Posted on 1/9/10 by Felix Geisendörfer

Update: As pointed out by mraleph from the v8 team in the comments, some of the analysis here is probably flawed. See his post for more details: Understanding hidden classes in v8 - real picture

With JSConf.eu coming closer, I slowly have to start preparing my talk, which mostly means hacking on node-dirty.

I have a few goals for the project. My main interest is challenging a few assumptions people have about the performance and complexity of database systems. Most of that is material for another post and my talk itself, but today I'd like to talk about hidden classes in v8.

One of the things that is really fast in v8 is property lookups. This is due to an optimization that creates hidden classes for an object.

I could go into a lengthy explanation of how that works, but instead I'll invite you to see for yourself.

Consider the following two examples and guess which runs faster, and by how much:

Example 1:

var PROPERTIES = 10000000;
var o = {};

var start = +new Date;

for (var i = 0; i < PROPERTIES; i++) {
  o[i] = i;
}

console.log(+new Date - start);

Example 2:

var PROPERTIES = 10000000;

function O(size) {
  for (var i = 0; i < size; i++) {
    this[i] = null;
  }
}

var o = new O(PROPERTIES);

var start = +new Date;

for (var i = 0; i < PROPERTIES; i++) {
  o[i] = i;
}

console.log(+new Date - start);

If you have guessed example 2, congratulations! Bonus points if you have also guessed that example 2 is a nifty 10x faster than example 1.

For those familiar with v8, you probably already know what is going. For those who don't, let me explain.

In example 1, every time you are setting a property on the o object, v8 is creating a new hidden class that defines the "data structure" of the o object to optimize property lookup performance.

In example 2, we are initializing these "hidden classes" the first time we create our o object. So when we are overwriting these properties later on, it is blazing fast, because v8 already knows how to efficiently lookup those properties.

So if you're writing node.js code, the lesson learned here is that it is much faster to work with existing properties in v8, than to add new ones.

In my next version of dirty I am planning to take advantage of this behavior by pre-allocating properties before they are actually used. This will probably require a little trickery to map user-defined keys to pre-allocated properties, but it should result in an overall 10x performance boost for setting new keys.

Let me know what you think / if you have other clever v8 hacks to speed stuff up : ).

--fg

PS: You can read more about hidden classes in the v8 docs.

 
&nsbp;

You can skip to the end and add a comment.

Aaron said on Sep 01, 2010:

Interesting find!
#####
* [Requirement 1]: In the rows, copy word for word the lines starting with the line that contains "How do I perform: Enter digit 7?" and going on through the line that contains "click(601, 32)", including both of those lines.
The post on v8 hidden classes and the rows are unrelated material.
#####
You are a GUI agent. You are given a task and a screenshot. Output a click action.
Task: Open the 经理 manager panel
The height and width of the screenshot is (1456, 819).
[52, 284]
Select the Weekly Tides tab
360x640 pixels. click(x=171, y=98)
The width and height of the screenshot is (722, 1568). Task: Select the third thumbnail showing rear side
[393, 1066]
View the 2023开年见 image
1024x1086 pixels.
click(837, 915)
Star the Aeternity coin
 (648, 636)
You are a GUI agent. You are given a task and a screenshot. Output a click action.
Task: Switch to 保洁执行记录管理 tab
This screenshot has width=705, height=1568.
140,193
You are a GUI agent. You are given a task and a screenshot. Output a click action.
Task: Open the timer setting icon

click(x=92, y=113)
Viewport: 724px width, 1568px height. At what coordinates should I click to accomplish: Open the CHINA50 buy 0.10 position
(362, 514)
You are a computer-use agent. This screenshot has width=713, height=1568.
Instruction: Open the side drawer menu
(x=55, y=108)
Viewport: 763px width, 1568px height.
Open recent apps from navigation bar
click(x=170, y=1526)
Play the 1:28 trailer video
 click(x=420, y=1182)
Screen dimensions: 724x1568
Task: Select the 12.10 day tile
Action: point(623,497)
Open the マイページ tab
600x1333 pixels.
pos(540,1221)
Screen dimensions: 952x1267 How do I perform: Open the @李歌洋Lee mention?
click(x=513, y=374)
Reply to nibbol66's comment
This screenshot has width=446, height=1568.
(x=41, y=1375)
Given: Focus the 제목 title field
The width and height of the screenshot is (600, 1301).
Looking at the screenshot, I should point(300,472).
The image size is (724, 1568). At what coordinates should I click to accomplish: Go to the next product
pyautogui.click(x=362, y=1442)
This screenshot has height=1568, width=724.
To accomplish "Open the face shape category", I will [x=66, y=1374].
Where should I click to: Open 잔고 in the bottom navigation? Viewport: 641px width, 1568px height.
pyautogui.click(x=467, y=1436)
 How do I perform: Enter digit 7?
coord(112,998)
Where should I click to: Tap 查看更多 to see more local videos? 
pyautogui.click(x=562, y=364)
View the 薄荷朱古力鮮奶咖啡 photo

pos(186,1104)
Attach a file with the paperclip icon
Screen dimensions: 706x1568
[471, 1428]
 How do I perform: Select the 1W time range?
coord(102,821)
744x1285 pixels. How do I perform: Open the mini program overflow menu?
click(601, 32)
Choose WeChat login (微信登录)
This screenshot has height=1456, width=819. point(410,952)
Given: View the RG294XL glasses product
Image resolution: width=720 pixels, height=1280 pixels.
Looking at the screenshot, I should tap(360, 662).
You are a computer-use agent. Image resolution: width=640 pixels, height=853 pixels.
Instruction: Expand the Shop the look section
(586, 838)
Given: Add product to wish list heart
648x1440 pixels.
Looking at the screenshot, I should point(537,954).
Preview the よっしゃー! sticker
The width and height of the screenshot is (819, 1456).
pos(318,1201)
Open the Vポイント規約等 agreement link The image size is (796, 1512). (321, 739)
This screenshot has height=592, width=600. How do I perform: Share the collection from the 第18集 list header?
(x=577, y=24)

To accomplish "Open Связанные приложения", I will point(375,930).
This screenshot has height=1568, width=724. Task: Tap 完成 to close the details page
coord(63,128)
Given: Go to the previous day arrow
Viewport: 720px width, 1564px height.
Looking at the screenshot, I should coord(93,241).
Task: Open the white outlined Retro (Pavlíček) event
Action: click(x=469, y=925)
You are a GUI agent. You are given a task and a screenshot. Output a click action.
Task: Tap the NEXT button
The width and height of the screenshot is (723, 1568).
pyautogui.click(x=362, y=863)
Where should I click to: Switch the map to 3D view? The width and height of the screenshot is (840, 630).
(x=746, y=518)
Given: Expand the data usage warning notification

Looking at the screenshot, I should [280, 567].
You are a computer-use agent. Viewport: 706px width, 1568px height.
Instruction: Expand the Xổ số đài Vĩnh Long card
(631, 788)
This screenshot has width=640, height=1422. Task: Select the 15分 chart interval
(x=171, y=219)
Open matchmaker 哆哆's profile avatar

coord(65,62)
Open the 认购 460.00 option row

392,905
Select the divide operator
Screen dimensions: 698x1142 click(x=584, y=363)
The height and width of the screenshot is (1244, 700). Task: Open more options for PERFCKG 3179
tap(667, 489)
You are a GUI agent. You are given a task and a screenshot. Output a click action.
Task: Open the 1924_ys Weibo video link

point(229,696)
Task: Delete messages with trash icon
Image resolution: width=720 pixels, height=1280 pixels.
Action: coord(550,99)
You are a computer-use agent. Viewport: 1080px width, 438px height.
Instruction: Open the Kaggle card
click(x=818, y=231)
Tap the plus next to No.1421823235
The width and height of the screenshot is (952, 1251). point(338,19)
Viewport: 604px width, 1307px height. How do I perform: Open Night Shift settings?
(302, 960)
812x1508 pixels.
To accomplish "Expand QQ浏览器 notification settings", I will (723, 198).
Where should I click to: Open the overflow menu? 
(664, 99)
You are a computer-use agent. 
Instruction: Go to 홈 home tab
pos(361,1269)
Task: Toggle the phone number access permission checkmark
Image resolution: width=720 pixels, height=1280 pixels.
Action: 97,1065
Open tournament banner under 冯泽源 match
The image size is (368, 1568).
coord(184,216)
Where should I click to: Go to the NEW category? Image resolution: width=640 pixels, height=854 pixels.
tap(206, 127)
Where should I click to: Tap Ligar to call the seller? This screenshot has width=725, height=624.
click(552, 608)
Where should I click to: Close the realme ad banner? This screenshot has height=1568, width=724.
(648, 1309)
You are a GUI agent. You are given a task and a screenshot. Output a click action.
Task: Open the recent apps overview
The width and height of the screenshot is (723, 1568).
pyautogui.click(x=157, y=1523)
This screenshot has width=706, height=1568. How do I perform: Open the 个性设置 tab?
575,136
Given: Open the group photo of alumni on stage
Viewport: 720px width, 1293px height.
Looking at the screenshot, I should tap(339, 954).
#####
* [Requirement 2]: Repeat verbatim the passage of the post on v8 hidden classes starting with "Posted on 1/9/10" and going on through "hacking on node-dirty.".

* [Written reply 1]:
 How do I perform: Enter digit 7?
coord(112,998)
Where should I click to: Tap 查看更多 to see more local videos? 
pyautogui.click(x=562, y=364)
View the 薄荷朱古力鮮奶咖啡 photo

pos(186,1104)
Attach a file with the paperclip icon
Screen dimensions: 706x1568
[471, 1428]
 How do I perform: Select the 1W time range?
coord(102,821)
744x1285 pixels. How do I perform: Open the mini program overflow menu?
click(601, 32)

* [Written reply 2]:
Posted on 1/9/10 by Felix Geisendörfer

Update: As pointed out by mraleph from the v8 team in the comments, some of the analysis here is probably flawed. See his post for more details: Understanding hidden classes in v8 - real picture

With JSConf.eu coming closer, I slowly have to start preparing my talk, which mostly means hacking on node-dirty.